━━━ Records for this task ━━━
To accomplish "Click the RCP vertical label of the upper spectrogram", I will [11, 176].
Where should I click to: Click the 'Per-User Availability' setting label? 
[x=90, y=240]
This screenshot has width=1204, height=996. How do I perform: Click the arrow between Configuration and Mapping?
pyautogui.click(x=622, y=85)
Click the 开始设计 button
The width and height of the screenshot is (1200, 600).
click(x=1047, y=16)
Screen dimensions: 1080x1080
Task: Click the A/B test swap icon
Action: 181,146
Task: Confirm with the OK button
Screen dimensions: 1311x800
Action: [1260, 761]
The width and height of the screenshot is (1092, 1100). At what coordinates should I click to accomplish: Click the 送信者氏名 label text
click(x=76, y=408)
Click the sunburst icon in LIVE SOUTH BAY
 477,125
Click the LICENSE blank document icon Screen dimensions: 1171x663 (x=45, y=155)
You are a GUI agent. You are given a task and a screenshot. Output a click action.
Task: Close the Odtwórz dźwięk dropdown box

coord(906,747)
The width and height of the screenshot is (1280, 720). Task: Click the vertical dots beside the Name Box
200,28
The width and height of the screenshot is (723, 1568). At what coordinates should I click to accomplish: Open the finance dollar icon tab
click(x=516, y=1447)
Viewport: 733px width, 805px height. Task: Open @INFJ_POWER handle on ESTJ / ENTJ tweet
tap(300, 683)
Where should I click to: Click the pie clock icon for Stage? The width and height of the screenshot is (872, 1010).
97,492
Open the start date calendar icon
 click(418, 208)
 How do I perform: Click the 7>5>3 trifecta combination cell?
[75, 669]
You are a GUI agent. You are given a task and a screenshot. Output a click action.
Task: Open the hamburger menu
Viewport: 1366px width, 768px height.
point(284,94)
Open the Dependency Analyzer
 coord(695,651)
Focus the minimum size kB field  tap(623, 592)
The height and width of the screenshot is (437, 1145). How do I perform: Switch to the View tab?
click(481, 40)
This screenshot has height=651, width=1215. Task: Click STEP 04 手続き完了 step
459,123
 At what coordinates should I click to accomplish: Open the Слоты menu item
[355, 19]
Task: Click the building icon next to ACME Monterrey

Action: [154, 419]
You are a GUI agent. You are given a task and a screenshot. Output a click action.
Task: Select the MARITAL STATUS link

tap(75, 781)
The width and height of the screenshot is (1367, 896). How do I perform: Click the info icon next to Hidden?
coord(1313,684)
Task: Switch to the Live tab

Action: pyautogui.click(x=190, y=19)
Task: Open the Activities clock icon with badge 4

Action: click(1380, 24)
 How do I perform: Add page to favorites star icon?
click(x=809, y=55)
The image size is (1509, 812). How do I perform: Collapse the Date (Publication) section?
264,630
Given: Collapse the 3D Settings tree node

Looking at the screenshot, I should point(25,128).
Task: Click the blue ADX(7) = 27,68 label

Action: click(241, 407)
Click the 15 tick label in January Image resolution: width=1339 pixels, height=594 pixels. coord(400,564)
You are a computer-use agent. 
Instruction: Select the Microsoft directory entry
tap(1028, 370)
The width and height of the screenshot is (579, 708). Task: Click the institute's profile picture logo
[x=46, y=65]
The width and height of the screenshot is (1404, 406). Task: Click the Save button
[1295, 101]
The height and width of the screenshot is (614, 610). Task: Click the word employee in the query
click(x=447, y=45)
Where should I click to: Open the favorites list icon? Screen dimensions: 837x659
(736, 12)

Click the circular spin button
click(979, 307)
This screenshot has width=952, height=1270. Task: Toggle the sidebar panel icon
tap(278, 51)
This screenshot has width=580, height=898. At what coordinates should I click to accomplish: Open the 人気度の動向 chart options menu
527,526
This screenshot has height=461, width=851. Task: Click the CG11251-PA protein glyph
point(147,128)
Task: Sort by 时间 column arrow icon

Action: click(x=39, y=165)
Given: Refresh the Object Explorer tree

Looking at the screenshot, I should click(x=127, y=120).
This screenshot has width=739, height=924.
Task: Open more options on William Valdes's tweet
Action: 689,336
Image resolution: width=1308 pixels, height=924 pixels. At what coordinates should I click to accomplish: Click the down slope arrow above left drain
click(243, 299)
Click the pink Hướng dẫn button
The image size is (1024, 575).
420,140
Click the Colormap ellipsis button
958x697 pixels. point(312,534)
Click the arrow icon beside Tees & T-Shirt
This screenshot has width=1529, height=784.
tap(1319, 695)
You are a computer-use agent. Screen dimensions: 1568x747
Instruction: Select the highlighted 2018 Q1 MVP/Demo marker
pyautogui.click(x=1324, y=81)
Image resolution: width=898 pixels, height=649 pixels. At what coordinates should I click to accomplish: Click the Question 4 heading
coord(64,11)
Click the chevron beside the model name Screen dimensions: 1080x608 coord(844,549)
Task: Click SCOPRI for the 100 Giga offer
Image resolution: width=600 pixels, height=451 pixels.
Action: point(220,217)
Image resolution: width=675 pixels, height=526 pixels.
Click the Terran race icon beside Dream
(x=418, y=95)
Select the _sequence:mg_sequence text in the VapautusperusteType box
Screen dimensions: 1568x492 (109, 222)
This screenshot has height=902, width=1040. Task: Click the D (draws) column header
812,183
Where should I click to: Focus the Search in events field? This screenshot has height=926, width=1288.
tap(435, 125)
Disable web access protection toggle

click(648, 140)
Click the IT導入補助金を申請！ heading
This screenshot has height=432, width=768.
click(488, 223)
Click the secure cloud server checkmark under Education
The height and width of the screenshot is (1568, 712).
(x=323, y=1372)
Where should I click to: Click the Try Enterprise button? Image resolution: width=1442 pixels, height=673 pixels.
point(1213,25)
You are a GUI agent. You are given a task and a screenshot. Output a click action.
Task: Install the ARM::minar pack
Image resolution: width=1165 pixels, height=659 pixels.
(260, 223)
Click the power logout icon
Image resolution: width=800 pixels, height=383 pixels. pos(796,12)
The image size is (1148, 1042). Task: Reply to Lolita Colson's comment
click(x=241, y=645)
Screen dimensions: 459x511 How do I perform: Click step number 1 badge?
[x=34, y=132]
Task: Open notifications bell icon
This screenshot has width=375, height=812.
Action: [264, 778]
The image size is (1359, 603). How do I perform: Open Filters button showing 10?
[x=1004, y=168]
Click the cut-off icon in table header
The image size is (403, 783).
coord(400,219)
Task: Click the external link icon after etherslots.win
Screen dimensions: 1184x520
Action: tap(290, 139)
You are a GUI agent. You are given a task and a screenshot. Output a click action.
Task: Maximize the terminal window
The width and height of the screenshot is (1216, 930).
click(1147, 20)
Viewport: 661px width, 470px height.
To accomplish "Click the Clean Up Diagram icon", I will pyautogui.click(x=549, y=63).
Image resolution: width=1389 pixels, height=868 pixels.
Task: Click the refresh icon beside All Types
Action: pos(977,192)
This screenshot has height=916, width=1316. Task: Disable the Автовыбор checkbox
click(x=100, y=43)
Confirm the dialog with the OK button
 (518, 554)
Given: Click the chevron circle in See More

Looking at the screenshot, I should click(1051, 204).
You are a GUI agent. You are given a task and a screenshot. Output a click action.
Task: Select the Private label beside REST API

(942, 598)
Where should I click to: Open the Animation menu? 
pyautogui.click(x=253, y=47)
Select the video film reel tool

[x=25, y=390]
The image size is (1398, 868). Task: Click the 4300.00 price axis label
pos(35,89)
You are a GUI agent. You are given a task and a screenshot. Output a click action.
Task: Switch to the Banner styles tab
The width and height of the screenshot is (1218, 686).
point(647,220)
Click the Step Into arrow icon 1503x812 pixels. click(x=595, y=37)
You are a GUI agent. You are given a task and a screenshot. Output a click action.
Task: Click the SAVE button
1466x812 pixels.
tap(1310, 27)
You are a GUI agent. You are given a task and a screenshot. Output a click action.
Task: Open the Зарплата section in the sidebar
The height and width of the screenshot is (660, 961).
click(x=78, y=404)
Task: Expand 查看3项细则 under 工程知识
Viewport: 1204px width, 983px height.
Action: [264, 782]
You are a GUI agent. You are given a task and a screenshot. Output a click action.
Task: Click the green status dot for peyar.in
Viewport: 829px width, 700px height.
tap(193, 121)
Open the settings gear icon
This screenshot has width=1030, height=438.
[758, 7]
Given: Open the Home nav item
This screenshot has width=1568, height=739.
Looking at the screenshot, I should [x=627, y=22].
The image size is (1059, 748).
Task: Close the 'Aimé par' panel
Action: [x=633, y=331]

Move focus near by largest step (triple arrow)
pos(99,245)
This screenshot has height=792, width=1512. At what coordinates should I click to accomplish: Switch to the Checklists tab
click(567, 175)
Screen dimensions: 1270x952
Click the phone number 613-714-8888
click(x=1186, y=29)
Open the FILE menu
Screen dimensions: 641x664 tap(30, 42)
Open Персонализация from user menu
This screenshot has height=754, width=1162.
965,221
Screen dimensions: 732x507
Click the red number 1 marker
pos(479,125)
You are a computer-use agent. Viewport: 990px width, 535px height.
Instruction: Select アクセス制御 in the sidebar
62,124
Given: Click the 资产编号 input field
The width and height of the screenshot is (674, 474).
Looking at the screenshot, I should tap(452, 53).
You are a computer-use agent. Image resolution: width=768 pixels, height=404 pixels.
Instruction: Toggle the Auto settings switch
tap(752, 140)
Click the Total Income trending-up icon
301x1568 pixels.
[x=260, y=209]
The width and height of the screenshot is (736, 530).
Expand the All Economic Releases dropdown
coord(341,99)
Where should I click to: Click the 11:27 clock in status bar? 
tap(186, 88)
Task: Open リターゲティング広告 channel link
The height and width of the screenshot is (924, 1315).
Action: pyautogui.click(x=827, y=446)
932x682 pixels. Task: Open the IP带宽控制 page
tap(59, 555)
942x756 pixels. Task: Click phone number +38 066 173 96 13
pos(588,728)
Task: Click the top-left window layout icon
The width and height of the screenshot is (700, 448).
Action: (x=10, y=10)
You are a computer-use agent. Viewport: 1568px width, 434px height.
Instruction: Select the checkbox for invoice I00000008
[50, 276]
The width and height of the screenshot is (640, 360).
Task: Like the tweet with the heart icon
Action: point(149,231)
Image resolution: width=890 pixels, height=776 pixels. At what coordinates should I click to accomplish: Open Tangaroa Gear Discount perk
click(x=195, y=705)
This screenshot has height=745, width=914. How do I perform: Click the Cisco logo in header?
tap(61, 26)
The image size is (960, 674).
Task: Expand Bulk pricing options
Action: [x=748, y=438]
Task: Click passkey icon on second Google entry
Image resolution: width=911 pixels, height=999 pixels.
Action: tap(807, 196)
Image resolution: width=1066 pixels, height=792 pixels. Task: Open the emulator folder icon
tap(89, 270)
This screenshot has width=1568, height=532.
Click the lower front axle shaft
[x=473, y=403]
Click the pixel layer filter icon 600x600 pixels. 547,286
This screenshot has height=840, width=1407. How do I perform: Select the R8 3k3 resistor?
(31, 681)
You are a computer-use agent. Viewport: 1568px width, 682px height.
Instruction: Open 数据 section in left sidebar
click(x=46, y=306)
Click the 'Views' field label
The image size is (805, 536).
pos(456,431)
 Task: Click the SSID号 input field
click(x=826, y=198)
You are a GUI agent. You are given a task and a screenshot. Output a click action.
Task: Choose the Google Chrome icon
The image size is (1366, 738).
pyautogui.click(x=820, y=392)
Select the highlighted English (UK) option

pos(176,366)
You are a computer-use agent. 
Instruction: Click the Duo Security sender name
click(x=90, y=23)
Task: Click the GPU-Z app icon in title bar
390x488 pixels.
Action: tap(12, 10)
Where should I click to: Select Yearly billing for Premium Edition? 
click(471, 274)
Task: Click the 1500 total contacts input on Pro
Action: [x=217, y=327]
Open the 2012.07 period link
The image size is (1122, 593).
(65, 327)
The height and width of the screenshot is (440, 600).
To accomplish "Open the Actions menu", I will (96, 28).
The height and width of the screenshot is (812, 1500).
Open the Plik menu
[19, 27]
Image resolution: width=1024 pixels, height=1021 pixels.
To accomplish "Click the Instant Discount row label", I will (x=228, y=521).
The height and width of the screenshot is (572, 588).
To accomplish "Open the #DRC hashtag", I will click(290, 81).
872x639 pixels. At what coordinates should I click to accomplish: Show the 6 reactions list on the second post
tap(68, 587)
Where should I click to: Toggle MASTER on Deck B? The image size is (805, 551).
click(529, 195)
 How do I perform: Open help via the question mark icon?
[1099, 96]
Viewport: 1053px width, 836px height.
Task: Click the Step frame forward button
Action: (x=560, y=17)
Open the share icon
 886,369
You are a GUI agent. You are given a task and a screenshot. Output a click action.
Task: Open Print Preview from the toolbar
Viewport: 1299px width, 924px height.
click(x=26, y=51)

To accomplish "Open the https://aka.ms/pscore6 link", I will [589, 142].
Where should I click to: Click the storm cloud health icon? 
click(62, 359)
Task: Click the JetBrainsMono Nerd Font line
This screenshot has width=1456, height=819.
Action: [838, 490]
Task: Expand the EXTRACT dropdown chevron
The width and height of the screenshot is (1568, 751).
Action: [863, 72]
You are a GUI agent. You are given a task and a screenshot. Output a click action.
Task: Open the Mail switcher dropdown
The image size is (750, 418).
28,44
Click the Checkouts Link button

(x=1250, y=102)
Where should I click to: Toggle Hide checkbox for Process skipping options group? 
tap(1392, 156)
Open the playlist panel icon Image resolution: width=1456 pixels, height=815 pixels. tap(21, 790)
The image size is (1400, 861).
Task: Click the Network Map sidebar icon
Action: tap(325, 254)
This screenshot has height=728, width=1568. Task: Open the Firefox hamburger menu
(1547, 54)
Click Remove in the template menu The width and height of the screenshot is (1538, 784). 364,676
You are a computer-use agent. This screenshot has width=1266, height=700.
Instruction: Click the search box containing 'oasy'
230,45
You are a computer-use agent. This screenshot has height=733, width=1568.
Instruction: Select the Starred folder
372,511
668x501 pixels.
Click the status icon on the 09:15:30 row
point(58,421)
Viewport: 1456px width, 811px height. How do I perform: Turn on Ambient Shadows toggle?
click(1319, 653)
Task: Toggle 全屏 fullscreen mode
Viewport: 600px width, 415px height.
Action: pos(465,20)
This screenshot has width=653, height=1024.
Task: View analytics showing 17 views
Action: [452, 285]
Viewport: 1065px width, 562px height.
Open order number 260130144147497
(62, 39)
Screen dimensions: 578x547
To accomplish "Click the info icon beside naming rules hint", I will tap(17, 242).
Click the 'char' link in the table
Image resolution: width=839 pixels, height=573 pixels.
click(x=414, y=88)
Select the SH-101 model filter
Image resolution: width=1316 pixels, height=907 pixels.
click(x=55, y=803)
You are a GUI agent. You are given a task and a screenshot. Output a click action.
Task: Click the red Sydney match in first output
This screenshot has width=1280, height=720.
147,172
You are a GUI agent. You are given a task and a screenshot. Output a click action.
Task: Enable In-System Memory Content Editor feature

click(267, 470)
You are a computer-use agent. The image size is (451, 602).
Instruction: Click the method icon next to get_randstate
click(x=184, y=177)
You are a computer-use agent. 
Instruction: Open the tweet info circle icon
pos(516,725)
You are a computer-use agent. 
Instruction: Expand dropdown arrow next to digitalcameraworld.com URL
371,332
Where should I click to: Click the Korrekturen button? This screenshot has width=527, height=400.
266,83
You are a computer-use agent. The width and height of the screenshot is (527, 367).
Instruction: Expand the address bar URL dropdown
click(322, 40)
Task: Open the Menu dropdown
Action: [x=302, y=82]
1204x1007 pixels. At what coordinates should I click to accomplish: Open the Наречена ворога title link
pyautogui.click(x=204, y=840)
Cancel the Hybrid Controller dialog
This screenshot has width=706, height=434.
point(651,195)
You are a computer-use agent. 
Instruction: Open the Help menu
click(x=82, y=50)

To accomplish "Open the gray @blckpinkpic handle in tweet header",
━━━
▸ **How to complete this task**: Search the material above for "Google". Pull out each line where it shows up.

▸ **Result below**:
Task: Click passkey icon on second Google entry
Task: Choose the Google Chrome icon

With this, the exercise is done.